Replaces the entire traditional radar digital signal processing (DSP) chain with a single end-to-end deep learning model that directly converts raw radar returns into high-fidelity object detections, classifications, and tracks for autonomous driving.
Instead of radar doing math step-by-step like a textbook, a single AI brain looks at the raw radar echoes and instantly tells the car "that's a pedestrian, that's a truck, that's a guardrail."
It's like replacing a factory assembly line of 12 specialized workers with one genius savant who sees the raw materials and instantly builds the finished product better than all 12 combined.
Uses deep reinforcement learning to dynamically optimize radar transmit waveforms in real time, adapting to driving context, interference, and environmental conditions to maximize perception quality.
The radar teaches itself to shout in exactly the right "voice" for each driving situation—whispering in clear weather, belting through rain, and dodging other radars' noise—all in real time.
It's like a DJ who reads the room in real time and adjusts the music perfectly for every moment, instead of just hitting play on the same playlist every night.
Builds a physics-based digital twin simulation platform that generates synthetic radar data at scale to train, validate, and stress-test AI radar perception models against millions of rare and dangerous driving scenarios without physical road testing.
Instead of driving a million miles to find every weird thing that could go wrong, they build a virtual world where the radar practices against millions of scary scenarios from the safety of a computer.

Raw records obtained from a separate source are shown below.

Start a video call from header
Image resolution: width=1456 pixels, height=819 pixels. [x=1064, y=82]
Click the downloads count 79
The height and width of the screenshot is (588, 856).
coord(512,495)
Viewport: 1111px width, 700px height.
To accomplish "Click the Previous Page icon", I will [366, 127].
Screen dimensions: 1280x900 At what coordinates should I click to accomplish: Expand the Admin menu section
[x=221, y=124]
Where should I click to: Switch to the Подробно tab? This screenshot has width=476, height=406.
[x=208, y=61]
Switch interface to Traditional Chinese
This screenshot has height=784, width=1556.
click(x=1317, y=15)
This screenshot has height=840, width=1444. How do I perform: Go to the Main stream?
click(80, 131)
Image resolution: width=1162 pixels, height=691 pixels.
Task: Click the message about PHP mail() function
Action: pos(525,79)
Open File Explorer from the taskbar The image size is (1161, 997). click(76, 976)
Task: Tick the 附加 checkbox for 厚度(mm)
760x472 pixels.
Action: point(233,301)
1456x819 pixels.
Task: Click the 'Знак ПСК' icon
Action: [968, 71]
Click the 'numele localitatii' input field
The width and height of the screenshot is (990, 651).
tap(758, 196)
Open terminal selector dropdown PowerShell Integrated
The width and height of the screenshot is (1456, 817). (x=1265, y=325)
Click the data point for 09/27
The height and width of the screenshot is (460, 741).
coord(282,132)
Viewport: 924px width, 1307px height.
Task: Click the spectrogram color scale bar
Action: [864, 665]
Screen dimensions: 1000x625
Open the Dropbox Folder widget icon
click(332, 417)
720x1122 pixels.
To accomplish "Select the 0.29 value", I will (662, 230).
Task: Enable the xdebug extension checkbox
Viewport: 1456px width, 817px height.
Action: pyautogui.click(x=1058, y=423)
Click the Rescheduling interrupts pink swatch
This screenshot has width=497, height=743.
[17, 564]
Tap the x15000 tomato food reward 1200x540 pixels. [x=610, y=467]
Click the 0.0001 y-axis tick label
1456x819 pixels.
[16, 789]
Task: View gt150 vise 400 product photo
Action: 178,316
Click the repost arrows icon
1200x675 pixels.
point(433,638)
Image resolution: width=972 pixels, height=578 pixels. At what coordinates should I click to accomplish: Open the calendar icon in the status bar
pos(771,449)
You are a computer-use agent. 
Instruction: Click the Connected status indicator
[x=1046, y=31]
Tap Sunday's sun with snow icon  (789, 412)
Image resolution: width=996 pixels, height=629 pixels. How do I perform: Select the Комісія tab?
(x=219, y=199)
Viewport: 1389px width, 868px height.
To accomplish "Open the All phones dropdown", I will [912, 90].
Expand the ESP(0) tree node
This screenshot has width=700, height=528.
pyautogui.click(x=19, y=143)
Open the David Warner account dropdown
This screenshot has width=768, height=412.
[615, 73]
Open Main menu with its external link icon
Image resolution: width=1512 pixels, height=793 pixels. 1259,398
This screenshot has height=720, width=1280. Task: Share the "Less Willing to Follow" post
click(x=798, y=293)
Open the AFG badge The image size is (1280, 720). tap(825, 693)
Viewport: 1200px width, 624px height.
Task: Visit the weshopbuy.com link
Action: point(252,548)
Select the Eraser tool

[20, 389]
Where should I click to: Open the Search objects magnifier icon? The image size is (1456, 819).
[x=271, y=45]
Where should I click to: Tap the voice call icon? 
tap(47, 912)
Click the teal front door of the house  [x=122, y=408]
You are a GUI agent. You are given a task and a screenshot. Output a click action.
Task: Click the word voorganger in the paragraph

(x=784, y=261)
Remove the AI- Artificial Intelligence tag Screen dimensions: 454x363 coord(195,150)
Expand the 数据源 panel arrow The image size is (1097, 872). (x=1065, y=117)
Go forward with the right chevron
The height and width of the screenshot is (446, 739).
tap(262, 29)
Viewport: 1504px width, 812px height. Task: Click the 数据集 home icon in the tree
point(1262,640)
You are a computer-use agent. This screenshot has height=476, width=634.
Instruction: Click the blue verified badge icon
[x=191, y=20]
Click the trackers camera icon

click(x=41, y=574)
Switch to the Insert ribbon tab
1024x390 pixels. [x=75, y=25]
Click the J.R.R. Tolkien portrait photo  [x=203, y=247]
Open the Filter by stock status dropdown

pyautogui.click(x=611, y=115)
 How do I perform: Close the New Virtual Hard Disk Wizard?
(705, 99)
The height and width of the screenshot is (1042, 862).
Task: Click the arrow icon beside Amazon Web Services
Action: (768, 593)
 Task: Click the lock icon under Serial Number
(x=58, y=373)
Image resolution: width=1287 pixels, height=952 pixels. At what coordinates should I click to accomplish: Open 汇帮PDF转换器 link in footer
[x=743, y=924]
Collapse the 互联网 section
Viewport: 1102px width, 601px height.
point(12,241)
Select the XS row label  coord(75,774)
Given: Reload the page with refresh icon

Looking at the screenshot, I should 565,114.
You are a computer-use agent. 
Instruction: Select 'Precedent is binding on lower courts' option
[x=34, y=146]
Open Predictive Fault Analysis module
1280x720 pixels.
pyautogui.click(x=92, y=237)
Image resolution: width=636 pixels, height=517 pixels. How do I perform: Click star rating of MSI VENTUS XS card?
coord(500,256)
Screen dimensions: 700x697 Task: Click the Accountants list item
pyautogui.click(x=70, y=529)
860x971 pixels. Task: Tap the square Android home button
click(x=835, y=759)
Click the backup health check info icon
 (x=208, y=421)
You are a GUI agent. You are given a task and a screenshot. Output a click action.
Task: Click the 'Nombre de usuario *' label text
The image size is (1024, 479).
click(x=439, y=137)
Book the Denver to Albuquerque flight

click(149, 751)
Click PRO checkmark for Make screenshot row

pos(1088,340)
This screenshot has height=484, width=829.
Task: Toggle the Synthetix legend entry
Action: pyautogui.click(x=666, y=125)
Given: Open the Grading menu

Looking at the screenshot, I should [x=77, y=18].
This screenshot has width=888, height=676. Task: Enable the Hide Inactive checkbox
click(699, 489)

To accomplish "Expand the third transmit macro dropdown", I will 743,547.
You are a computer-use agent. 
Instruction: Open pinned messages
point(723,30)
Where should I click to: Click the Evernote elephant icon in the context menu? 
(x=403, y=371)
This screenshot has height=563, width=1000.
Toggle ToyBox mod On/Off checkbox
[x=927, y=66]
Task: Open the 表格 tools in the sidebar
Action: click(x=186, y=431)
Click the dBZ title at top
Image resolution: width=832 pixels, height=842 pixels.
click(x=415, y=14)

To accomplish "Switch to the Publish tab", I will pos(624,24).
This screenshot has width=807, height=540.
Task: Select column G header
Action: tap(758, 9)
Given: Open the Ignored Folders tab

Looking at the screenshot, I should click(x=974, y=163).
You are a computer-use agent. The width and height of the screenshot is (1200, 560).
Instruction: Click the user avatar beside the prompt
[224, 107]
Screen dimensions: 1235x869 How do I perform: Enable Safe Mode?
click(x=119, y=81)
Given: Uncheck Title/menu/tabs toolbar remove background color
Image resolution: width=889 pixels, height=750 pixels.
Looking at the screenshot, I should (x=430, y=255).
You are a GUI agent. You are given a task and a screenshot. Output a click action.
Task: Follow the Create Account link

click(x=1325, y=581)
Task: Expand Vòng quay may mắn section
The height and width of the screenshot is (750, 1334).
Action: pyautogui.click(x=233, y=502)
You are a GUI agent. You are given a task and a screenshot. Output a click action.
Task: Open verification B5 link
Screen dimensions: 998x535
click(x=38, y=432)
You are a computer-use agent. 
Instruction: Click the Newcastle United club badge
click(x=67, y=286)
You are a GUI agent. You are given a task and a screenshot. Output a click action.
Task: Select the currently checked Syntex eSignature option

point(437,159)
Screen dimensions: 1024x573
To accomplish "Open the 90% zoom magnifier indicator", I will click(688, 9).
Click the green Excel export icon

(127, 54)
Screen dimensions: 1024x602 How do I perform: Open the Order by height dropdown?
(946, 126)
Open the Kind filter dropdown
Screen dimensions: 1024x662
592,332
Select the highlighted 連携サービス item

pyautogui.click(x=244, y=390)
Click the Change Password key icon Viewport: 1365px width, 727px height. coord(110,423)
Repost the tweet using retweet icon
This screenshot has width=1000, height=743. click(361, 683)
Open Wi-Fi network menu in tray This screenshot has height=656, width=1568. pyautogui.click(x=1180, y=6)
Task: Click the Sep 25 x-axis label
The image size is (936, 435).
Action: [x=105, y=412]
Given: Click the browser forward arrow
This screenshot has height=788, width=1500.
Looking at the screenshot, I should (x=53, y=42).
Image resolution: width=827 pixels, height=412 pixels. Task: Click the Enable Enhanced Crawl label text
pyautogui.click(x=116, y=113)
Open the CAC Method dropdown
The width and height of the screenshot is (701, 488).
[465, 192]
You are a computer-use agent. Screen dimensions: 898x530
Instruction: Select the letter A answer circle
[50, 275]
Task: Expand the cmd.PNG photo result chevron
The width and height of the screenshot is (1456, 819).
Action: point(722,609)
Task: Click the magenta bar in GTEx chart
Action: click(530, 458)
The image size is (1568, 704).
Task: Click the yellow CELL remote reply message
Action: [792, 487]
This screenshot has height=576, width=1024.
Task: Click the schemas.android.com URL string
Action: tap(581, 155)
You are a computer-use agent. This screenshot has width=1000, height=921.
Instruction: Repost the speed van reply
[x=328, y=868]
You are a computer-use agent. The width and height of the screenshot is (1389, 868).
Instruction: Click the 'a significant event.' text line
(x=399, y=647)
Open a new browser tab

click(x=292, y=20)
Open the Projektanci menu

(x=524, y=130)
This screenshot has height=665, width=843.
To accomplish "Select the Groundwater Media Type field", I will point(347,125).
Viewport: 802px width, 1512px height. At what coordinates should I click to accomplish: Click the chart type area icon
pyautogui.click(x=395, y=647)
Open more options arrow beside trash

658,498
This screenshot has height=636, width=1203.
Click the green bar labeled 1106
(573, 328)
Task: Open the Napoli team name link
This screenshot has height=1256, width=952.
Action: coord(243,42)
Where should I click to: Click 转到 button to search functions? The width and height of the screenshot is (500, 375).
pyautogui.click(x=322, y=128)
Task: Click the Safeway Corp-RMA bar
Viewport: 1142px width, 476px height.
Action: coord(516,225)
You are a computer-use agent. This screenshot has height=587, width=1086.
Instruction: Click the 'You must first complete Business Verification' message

It's like a flight simulator for radar—pilots don't learn to handle engine failures by crashing real planes, and Congruent's radar AI doesn't learn to handle black ice by skidding on real highways.
Evan Carnahan (PhD UT Austin Geophysics) spent 1.5 years at NASA JPL, then 3.5 years at Zendar progressing from intern to Research Engineering Manager leading radar ML/perception teams. Clement Barthes (PhD UC Berkeley Structural Engineering) was Lab Manager at Berkeley PEER for 5+ years, CTO at Safehub (sensor startup) for 5+ years, then ML Manager at Zendar for 2.75 years. Both came directly from Zendar, giving exceptional domain credibility in radar-for-AV that's rare at the YC stage.